TO DO ▸
Return exactly the span of lines that opens with the line containing "The height and width of the screenshot is (371, 723)." and closes with the last line of the data, inclusive.

RECORDS SHOWN ▸
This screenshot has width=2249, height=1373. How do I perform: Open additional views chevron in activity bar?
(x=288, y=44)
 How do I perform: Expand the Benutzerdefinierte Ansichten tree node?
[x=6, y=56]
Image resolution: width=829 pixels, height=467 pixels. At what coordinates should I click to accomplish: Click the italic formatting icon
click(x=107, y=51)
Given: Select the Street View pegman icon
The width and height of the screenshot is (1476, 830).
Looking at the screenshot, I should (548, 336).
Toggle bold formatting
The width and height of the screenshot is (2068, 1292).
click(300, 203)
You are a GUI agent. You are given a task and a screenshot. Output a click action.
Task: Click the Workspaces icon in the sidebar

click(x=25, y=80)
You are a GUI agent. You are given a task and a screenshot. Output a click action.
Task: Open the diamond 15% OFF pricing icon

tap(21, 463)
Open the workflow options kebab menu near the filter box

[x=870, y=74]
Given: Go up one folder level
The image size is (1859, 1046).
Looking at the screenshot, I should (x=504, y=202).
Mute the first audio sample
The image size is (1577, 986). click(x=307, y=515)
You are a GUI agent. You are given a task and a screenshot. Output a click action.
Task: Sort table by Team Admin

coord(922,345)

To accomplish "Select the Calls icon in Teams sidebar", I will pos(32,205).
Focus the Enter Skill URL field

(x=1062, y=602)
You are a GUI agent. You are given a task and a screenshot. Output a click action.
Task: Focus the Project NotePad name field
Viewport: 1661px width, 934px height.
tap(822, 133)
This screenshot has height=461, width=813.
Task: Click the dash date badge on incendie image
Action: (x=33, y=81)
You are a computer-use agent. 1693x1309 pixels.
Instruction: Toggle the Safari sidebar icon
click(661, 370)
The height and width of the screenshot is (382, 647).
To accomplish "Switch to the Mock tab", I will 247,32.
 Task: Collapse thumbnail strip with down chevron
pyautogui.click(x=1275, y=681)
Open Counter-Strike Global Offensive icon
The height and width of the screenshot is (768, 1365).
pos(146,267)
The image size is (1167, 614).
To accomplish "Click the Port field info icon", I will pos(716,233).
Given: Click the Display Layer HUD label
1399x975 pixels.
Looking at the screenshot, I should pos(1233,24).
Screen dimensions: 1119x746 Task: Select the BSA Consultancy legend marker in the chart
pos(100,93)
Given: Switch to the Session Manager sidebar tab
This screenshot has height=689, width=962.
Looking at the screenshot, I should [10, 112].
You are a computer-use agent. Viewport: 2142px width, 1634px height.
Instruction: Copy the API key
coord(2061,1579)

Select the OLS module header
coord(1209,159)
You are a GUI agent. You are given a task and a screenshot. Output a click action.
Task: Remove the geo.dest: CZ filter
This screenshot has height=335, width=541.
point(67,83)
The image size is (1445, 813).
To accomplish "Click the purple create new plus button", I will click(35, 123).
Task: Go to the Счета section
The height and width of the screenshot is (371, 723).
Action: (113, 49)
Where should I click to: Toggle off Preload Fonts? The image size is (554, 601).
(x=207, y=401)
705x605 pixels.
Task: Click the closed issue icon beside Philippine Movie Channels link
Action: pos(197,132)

ANSWER SPACE ▸
The height and width of the screenshot is (371, 723).
Action: (113, 49)
Where should I click to: Toggle off Preload Fonts? The image size is (554, 601).
(x=207, y=401)
705x605 pixels.
Task: Click the closed issue icon beside Philippine Movie Channels link
Action: pos(197,132)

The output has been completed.